(TASK REQUIREMENTS)
The answer is to be an exact copy of the lines below running from the line with "You are a computer-use agent." down to the line with "Instruction: Follow the Google アカウント link", both ends included, and nothing more.

(DATASET CONTENT)
____________

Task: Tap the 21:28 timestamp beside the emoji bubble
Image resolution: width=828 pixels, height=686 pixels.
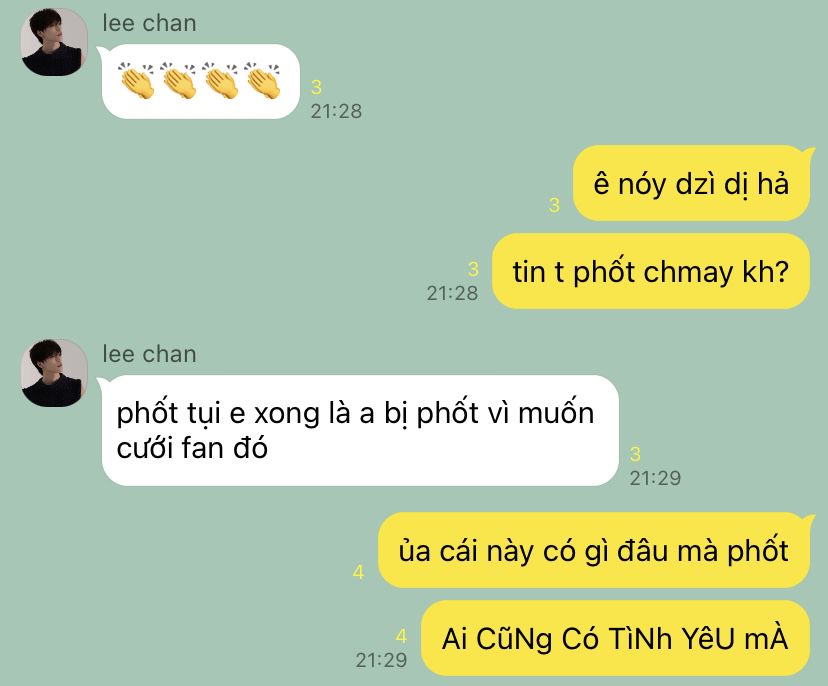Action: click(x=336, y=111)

____________

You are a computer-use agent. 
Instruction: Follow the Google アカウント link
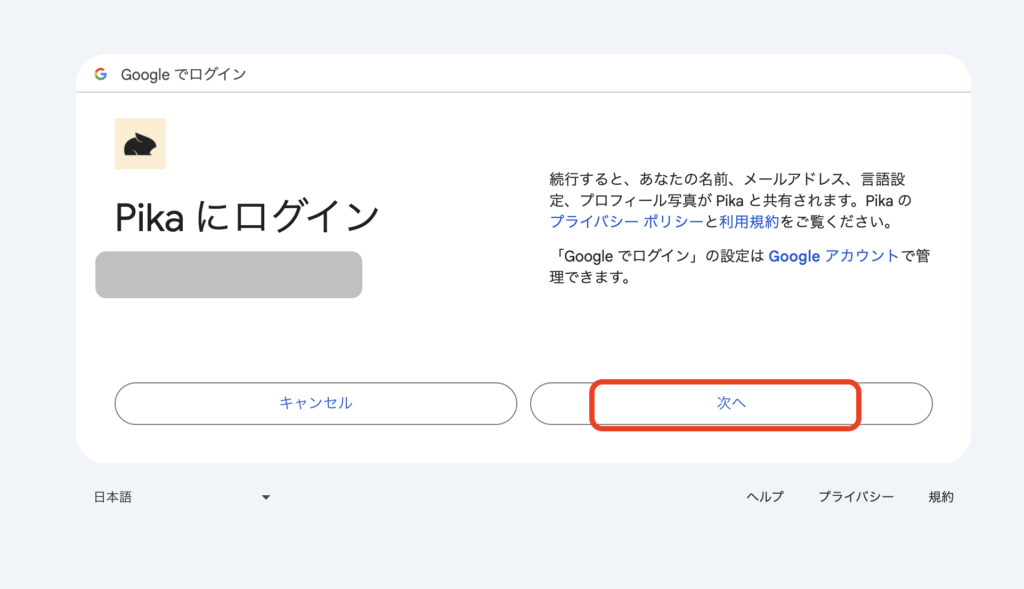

____________

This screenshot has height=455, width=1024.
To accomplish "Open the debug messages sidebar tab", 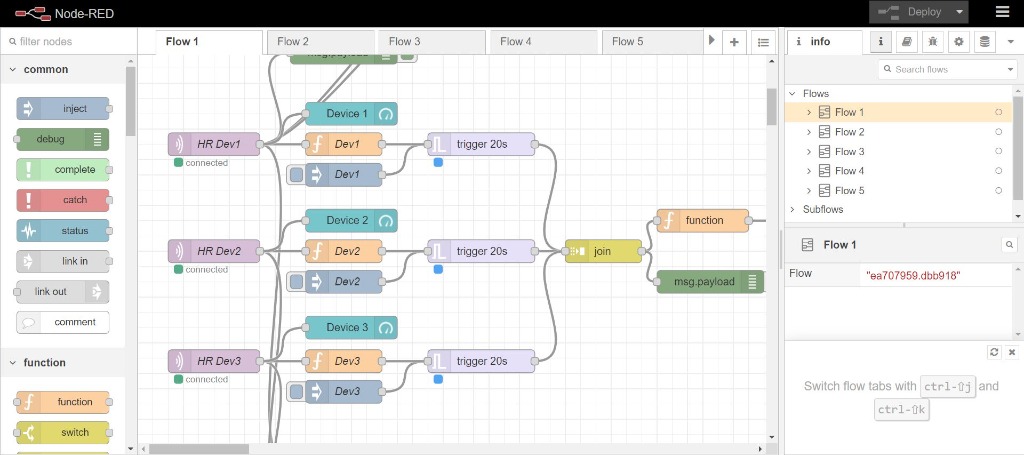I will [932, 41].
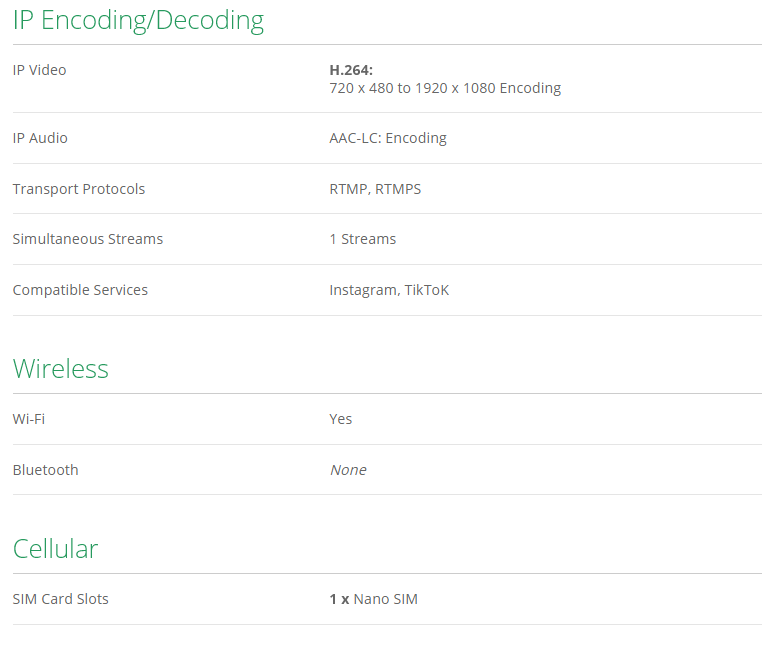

____________

(TASK ANSWER)
You are a computer-use agent. 
Instruction: Follow the Google アカウント link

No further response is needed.